Loads of Demos, Same Old, Same Old, and a Few Diamonds
One thing Health2.0 does well is give exposure to tons of start-ups. With rapid-fire, three minute demos, one will be exposed to a lot of demos in two short days. Yes, three minutes with no Q&A is really nothing but a tease, but thankfully, it blows through a ton of Apps quickly that have little new to deliver and gives one a primer of those that truly have something of interest.

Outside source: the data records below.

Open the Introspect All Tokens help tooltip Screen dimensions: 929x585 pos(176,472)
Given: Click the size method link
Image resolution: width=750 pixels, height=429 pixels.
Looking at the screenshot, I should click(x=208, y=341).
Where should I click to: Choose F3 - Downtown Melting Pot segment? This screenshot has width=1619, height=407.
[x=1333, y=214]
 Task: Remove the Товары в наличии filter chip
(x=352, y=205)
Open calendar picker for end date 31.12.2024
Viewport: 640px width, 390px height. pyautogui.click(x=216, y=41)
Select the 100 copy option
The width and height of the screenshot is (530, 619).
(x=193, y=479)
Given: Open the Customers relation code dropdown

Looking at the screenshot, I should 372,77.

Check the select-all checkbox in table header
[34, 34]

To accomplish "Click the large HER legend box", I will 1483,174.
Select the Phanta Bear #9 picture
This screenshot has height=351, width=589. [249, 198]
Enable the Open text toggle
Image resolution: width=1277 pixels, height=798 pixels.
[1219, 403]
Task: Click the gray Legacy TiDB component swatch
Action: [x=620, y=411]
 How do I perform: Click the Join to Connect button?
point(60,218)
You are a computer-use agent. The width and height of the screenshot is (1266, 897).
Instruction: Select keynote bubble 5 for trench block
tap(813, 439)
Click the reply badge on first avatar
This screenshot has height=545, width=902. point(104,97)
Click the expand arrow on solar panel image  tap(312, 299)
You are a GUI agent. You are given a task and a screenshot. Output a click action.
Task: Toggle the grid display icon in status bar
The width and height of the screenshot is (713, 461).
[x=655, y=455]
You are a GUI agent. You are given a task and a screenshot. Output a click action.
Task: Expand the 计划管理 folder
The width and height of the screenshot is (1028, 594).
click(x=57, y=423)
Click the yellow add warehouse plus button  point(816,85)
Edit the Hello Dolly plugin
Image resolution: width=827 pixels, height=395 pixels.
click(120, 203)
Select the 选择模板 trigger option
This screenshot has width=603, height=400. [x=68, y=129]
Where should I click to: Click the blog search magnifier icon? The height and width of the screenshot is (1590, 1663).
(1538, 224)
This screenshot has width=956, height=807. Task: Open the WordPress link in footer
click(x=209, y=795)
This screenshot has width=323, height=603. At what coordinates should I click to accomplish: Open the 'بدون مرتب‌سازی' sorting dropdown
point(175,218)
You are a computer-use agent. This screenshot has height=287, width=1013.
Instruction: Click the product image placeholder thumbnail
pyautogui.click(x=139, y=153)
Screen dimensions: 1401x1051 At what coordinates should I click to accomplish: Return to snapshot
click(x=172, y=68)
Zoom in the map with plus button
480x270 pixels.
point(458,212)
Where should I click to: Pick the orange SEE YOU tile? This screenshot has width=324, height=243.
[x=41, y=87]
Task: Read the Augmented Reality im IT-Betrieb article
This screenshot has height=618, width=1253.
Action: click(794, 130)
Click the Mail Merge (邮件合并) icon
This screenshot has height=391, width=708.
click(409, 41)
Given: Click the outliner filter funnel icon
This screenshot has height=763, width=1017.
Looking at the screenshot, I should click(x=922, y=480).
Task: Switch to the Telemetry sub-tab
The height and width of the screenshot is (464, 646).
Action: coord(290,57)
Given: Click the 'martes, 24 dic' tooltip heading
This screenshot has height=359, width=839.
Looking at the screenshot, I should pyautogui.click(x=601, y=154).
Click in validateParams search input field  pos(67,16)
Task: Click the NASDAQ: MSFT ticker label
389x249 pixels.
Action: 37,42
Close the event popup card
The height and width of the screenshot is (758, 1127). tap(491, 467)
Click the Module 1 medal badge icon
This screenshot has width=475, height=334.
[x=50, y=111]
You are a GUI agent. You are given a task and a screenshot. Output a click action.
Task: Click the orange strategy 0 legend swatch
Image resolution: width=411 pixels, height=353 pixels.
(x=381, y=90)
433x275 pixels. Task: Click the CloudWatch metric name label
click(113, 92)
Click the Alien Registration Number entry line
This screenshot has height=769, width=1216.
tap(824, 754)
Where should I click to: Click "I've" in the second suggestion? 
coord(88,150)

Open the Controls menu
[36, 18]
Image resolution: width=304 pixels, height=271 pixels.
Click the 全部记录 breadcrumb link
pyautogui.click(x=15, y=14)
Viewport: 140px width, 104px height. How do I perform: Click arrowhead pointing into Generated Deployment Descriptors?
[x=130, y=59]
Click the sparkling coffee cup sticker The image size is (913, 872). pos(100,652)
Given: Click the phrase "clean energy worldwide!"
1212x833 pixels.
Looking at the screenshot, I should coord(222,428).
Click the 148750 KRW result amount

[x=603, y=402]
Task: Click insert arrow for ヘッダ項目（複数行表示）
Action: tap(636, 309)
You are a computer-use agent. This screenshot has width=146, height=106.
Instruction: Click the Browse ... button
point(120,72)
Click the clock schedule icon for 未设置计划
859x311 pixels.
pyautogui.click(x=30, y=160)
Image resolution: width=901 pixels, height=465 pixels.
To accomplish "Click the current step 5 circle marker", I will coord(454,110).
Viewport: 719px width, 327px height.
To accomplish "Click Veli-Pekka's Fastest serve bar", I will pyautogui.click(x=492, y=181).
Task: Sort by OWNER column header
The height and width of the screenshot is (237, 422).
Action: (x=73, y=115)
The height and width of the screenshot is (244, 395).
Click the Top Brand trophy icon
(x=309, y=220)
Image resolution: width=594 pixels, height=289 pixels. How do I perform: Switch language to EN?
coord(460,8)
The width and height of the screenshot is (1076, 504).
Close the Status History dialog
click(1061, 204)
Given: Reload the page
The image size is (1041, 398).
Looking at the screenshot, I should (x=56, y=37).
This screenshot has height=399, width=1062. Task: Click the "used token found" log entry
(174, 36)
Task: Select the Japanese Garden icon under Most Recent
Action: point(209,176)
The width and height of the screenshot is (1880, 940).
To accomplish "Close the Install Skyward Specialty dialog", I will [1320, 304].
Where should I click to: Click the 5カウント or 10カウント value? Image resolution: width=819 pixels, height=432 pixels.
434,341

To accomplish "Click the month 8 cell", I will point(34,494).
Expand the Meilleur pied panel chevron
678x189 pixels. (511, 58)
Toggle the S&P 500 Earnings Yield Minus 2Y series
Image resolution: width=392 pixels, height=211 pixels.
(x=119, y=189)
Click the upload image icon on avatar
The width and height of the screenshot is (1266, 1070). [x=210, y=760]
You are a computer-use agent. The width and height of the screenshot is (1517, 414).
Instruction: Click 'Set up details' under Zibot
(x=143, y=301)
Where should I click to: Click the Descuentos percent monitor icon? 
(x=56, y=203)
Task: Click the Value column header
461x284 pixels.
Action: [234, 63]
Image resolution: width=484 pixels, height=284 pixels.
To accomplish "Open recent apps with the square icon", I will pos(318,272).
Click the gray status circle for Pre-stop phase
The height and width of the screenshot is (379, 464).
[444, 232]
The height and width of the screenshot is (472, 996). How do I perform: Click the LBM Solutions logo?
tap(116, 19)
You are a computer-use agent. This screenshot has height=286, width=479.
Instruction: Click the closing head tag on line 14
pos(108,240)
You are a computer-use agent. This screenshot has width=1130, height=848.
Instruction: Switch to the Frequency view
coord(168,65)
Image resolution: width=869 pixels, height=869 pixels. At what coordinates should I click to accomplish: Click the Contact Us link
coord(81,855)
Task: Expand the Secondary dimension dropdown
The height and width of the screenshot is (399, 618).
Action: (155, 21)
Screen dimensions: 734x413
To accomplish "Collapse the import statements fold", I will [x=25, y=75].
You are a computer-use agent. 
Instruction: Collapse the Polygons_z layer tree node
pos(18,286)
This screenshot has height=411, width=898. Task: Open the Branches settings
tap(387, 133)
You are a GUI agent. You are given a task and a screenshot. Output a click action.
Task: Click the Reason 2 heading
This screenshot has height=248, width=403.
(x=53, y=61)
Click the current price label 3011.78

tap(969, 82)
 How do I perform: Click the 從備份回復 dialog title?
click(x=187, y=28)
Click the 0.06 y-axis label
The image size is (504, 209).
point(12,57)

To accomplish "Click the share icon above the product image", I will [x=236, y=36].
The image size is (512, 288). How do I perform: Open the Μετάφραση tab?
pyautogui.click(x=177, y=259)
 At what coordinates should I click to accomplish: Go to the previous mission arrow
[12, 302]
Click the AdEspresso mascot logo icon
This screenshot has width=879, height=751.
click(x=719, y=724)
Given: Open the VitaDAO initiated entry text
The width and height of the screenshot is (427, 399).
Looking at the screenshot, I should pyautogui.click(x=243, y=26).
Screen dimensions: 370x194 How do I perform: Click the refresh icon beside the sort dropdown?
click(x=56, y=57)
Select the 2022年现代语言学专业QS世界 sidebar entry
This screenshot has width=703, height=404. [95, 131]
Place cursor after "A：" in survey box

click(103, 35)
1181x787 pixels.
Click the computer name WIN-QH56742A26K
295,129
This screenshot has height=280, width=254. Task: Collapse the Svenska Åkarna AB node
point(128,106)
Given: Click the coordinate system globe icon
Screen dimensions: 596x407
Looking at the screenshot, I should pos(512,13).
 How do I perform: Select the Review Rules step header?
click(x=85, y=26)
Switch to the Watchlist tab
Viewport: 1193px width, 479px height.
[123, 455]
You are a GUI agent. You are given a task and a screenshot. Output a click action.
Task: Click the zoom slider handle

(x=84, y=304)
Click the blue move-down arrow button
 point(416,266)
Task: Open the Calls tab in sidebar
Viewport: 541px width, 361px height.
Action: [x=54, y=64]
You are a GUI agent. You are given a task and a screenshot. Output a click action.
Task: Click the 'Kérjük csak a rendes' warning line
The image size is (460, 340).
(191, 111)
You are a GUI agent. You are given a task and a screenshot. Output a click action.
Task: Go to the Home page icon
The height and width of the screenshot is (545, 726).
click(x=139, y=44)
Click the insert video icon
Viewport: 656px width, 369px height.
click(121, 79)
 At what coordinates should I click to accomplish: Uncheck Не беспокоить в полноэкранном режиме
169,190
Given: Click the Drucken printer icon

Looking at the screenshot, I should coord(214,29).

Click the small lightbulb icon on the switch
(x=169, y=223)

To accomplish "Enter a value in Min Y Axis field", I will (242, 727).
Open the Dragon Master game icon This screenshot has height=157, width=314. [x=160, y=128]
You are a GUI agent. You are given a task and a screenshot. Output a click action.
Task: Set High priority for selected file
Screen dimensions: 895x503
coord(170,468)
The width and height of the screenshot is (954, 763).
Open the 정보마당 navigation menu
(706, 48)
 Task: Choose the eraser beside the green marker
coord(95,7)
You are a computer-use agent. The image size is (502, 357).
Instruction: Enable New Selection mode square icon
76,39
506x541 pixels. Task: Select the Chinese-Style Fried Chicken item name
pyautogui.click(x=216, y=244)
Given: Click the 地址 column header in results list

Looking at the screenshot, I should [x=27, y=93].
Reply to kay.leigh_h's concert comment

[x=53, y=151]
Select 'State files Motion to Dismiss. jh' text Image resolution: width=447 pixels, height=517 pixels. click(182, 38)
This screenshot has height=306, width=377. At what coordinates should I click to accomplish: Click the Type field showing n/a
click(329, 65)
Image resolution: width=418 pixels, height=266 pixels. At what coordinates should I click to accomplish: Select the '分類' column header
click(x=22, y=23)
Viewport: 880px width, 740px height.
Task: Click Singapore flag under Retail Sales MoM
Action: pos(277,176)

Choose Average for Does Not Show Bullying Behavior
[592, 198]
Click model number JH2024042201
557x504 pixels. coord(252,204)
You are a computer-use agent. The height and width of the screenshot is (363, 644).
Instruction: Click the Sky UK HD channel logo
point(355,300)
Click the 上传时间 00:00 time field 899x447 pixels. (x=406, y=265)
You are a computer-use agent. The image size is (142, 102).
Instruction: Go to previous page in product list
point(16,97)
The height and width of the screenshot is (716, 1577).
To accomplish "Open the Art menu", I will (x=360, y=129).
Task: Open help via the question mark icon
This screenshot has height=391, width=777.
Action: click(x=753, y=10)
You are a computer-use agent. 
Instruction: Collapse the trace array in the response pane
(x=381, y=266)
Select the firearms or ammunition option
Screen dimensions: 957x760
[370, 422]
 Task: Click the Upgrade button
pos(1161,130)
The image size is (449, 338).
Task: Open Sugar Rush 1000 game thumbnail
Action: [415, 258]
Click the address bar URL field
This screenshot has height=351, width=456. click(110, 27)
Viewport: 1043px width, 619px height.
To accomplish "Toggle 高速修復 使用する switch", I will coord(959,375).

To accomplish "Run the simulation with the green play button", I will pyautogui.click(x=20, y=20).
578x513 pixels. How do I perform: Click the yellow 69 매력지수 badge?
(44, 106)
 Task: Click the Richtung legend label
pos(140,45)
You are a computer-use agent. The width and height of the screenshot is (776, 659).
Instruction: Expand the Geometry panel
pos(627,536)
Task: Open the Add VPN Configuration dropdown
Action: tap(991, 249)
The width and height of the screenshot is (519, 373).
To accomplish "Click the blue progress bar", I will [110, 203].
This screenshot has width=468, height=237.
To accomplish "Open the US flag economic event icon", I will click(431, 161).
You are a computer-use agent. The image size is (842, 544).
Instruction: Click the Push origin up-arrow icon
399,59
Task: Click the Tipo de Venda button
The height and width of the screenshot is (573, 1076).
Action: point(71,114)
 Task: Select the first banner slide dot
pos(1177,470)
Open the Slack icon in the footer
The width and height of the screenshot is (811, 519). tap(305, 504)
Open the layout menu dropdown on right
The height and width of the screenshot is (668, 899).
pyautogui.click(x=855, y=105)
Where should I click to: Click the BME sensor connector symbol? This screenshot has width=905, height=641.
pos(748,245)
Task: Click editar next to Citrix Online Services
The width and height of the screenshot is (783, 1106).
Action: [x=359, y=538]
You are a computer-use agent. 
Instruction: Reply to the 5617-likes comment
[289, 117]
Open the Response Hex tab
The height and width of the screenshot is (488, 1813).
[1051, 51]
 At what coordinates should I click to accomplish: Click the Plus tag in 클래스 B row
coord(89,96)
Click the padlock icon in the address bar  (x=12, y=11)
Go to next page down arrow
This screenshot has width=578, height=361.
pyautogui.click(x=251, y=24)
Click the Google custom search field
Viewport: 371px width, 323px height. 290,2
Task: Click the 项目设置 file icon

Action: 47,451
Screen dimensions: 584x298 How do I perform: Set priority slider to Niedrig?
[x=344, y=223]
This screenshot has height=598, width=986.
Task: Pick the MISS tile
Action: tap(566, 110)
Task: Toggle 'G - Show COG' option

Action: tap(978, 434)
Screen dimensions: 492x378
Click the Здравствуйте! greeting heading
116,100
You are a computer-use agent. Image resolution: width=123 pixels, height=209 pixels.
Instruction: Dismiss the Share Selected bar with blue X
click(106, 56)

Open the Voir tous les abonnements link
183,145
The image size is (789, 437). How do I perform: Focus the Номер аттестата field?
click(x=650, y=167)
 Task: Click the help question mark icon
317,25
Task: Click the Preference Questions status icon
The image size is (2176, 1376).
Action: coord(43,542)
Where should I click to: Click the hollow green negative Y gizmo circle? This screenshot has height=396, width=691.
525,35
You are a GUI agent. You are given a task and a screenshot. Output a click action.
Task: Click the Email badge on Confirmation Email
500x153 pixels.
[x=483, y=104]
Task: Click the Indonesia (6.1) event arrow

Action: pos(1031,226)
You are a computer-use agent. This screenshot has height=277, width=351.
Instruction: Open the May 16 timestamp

Most of the demos from the start-ups were no different than what I’ve seen in the US, yawn. You have wearables, you have wellness, you have PHRs, you have EHRs, etc. etc. And you have extremely few viable business models. But in and amongst all this there were some diamonds, which are listed below:
Mint Labs, Portugal: Wow, some pretty incredible work here on combining visualization (neuro-imaging) and analytics. Under development for eight years (PhD thesis). Only recently been taken to market. They have a few betas in Europe and a couple in US (Emory and UCSD if I recall correctly). If you are a neurologist, neuro-surgeon, etc, you are going to go ga-ga over this one.
Infermedica, Poland: Clinical decision support (CDS) at point of care. Think iTriage on steroids (mega-steroids) and you get some idea as to what they have developed. Again, heavy attention to UI and visualization with extremely strong analytics underpinnings. Challenge, CDS has always been a hard sell, just ask Isabela Health.
mySugr, Austria: Yes, yet another diabetes app but this one has gained some significant traction in Europe, approved in several countries for diabetes management and their take on gamification is apparently working based on early adherence numbers.
NurseBuddy, Finland: Announced the release of V3.0 that has open APIs and a developers’ sandbox to allow others to build on this care management platform. What I particularly liked about this solution is that it is very inclusive of the entire care team including patient and care giver (family members, friends etc.), something that few care management platforms address today.
Each of the above has a unique value proposition that warrants a closer look. Since the investment climate in Europe for start-ups pales in comparison to their US brethren, US investors would be wise to spend a bit more time overseas as virtually all of these companies are seeking opportunities in the US.